_Entries supplied_.
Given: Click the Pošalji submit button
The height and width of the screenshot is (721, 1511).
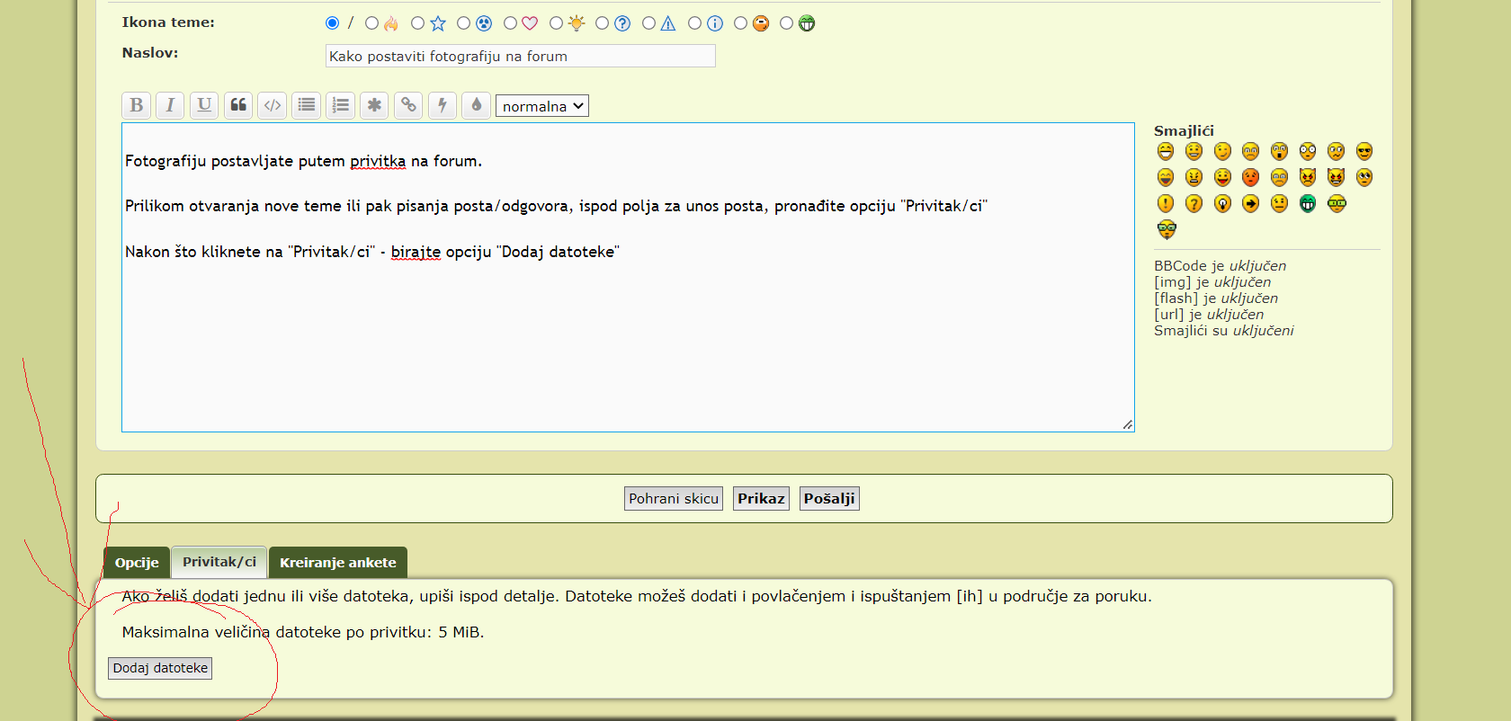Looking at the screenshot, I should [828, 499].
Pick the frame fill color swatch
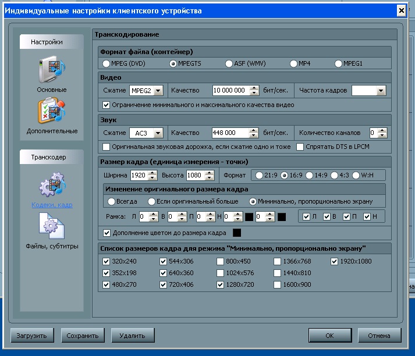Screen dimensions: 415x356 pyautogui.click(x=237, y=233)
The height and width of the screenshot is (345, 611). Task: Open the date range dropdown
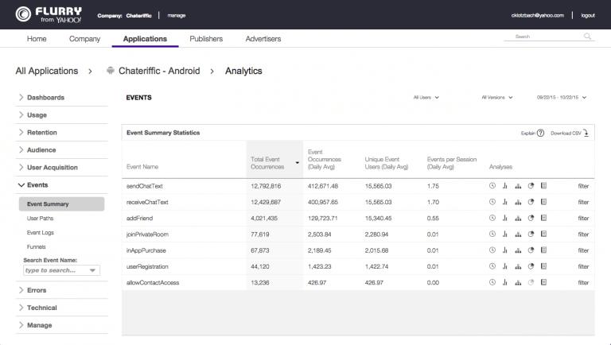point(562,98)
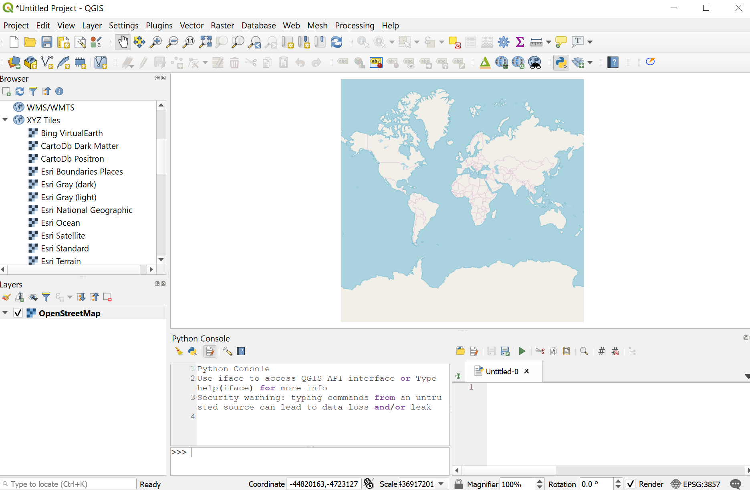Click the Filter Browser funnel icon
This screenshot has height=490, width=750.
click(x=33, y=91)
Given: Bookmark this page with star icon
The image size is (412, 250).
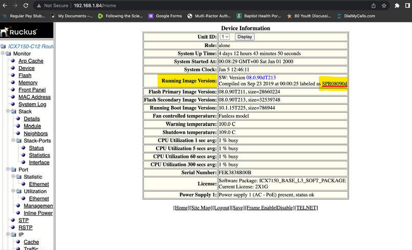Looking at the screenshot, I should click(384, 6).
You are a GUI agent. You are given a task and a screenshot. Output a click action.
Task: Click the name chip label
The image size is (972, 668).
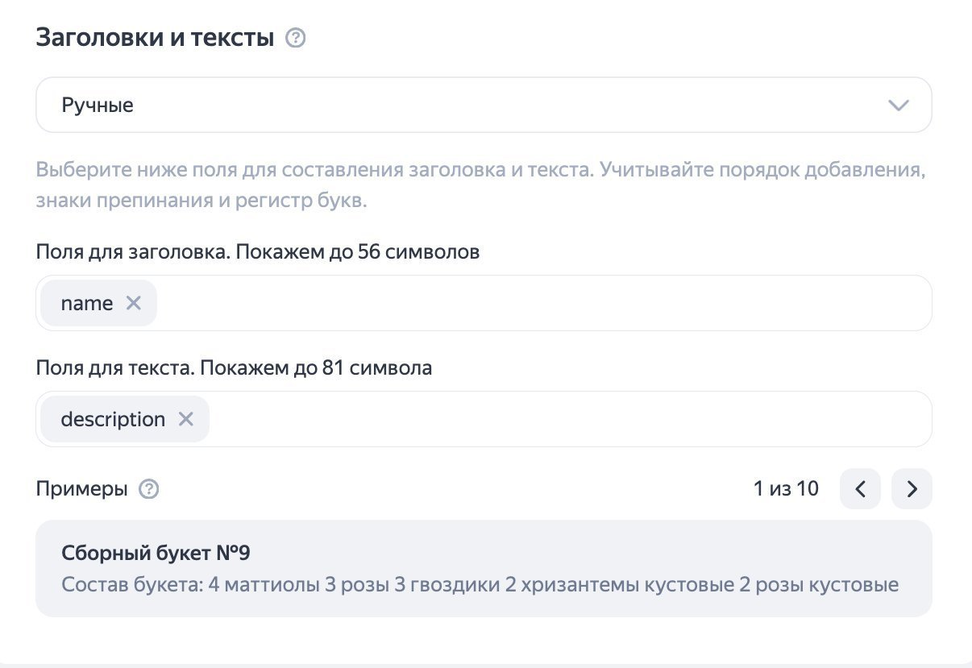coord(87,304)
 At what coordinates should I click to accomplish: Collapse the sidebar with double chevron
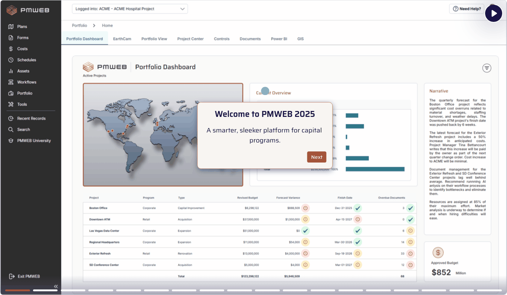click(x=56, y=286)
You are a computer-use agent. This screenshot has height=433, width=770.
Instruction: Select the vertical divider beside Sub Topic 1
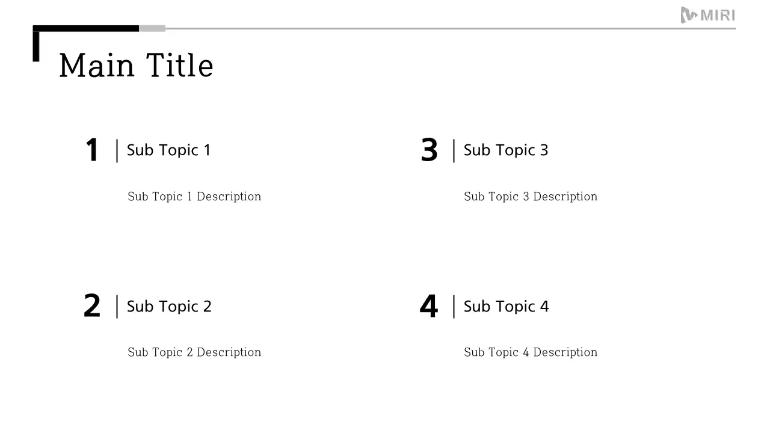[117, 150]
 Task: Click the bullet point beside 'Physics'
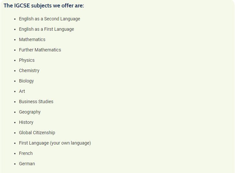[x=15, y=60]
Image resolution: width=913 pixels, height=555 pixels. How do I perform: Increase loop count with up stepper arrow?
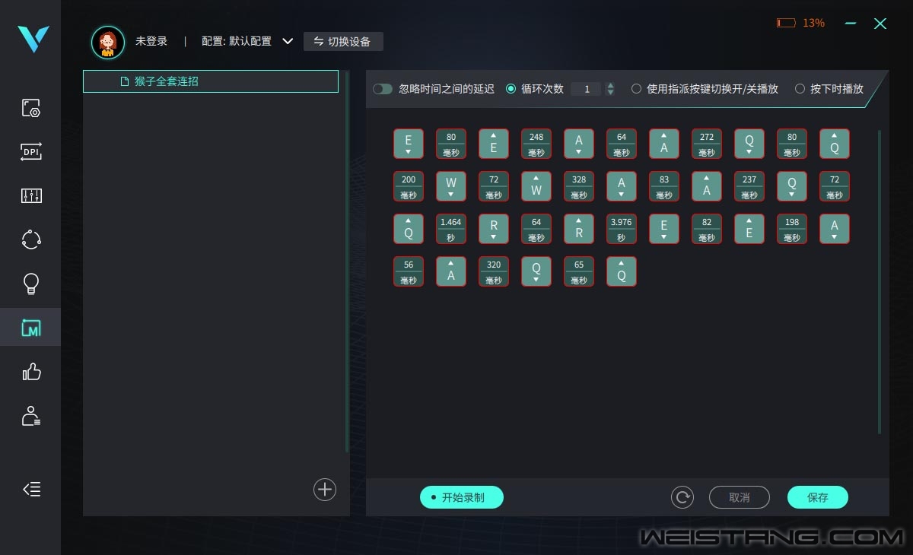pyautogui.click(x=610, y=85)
...
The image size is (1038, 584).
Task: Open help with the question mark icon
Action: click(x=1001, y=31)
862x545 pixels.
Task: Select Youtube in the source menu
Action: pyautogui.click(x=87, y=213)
* * *
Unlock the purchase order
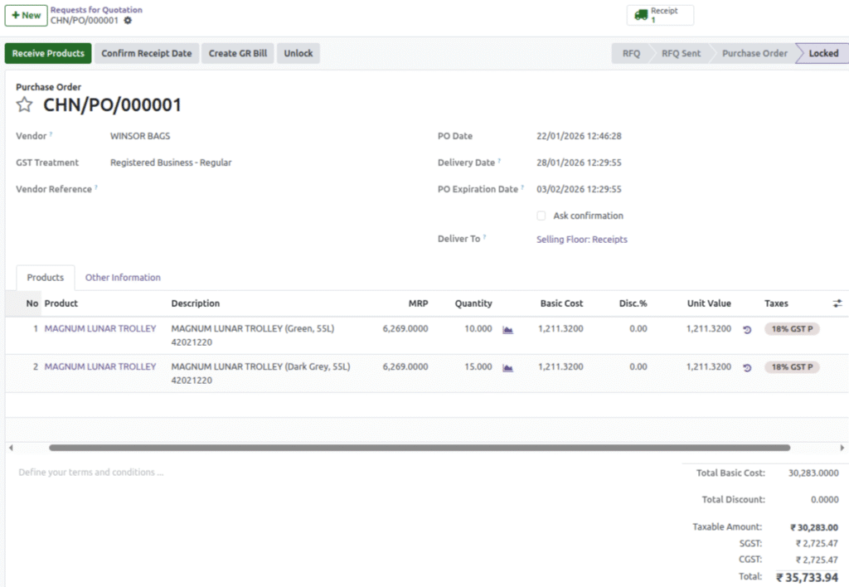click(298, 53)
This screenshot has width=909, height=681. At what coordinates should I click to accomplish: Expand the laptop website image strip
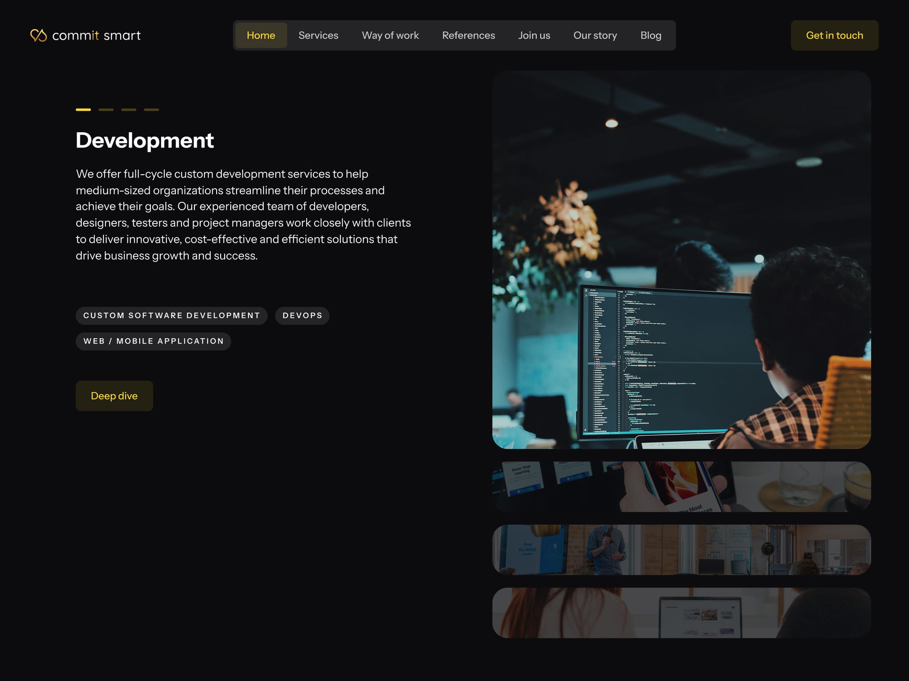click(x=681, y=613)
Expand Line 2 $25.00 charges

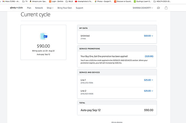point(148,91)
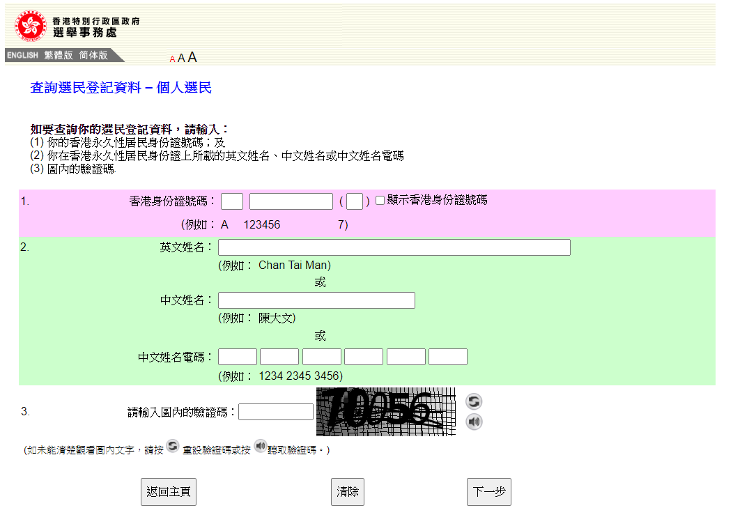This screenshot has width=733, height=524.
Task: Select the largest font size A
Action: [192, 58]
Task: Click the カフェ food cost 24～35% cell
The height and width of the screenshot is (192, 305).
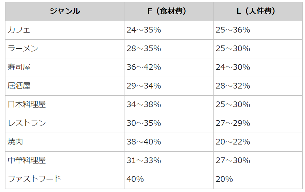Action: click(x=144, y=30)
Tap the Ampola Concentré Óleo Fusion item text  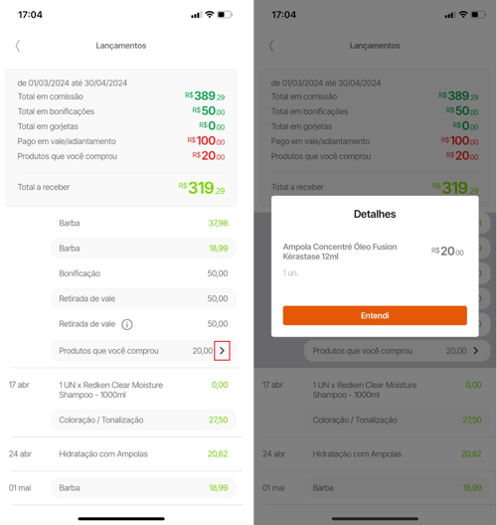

_Task instructions_.
Look through the data above and return each line where the string "agent" occurs.

_Output of the exercise_.
You are a GUI agent. You are given a task and a screenshot. Output a click action.
You are a computer-use agent. This screenshot has height=433, width=770.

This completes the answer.